10.8 Why Clinical Judgment is More Widely Used Than Statistical Formulas
Despite actuarial methods being generally more accurate than clinical judgment, clinical judgment is much more widely used. There are several reasons why actuarial methods have not caught on; one reason is professional traditions. Experts in any field do not like to think that a computer could outperform them. Some practitioners argue that judgment/prediction is an “art form” and that using a statistical formula is treating people like a number. However, using an approach (i.e., clinical judgment) that systematically leads to less accurate decisions and predictions is an ethical problem.
Some clinicians do not think that group averages (e.g., in terms of which treatment is most effective) apply to an individual client. This invokes the distinction between nomothetic (group-level) inferences and idiographic (individual-level) inferences. However, the scientific evidence and probability theory strongly favor the nomothetic approach to clinical prediction—it is better to generalize from group-level evidence than throwing out all the evidence and taking the approach of “anything goes.” Clinicians frequently believe the broken leg fallacy, i.e., thinking that your client is an exception to the algorithmic prediction. In most cases, deviating from the statistical formula will result in less accurate predictions. People tend to over-estimate the probability of low base rate conditions and events.
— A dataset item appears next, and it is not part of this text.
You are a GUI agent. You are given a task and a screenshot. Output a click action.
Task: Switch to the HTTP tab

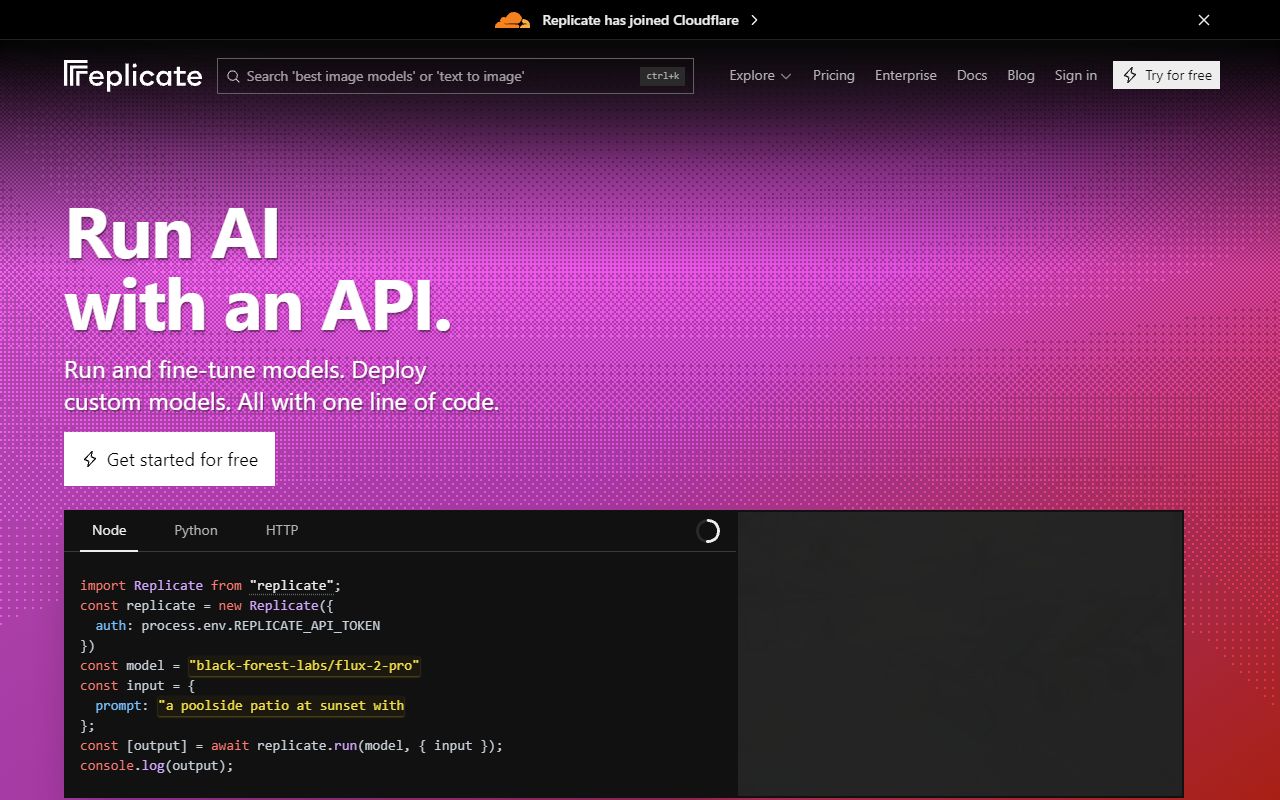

Another reason why actuarial methods have not caught on is the belief that receiving a treatment is the only thing that matters. But it is an empirical question which treatment is most effective for whom. What if we could do better? For example, we could potentially use a formula to identify the most effective treatment for a client. Some treatments are no better than placebo; other treatments are actually harmful (Lilienfeld, 2007; Williams et al., 2021).
Another reason why clinical methods are more widely used than actuarial methods is the over-confidence in clinicians’ predictions—clinicians think they are more accurate than they actually are. We see this when examining their calibration; their predictions tend to be mis-calibrated. For example, things they report with 80% confidence occur less than 80% of the time. Clinicians will sometimes be correct by chance, and they tend to mis-attribute that to their assessment; clinicians tend to remember the successes and forget the failures. Note, however, that it is not just clinicians who are over-confident; humans in general tend to be over-confident in their predictions.
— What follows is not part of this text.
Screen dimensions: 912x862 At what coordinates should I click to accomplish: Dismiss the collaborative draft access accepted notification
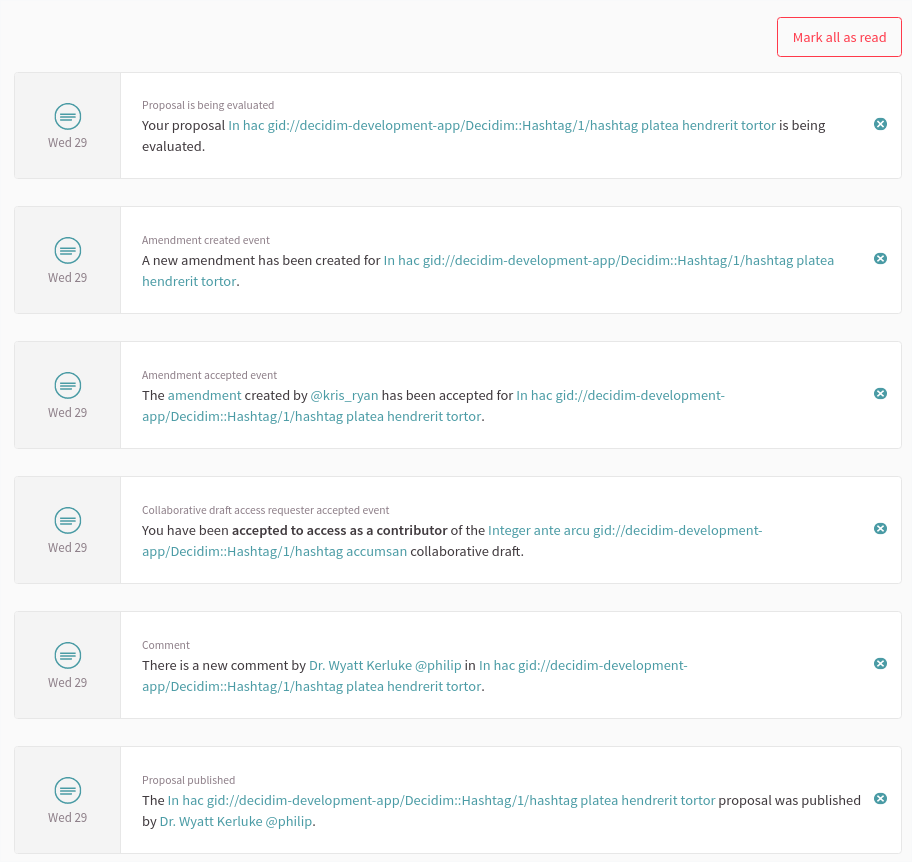[x=880, y=529]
Another argument against using actuarial methods is that “no methods exist”. In some cases, that is true—actuarial methods do not yet exist for some prediction problems. However, one can always create an algorithm of the clinicians’ judgments, even if one does not have access to the clients’ outcome information. A model of clinicians’ responses tends to be more accurate than clinicians’ judgments themselves because the model gives the same outcome with the same input data—i.e., it is perfectly reliable.
Another argument from some clinicians is that, “My job is to understand, not to predict”. But what kind of understanding does not involve predictions? Accurate predictions help in understanding. Knowing how people would perform in different conditions is the same thing as good understanding.
10.9 Conclusion
In general, it is better to develop and use structured, actuarial approaches than informal approaches that rely on human or clinical judgment. Actuarial approaches to prediction tend to be as accurate or more accurate than clinical judgment. Nevertheless, clinical judgment tends to be much more widely used than actuarial approaches, which is a major ethical problem.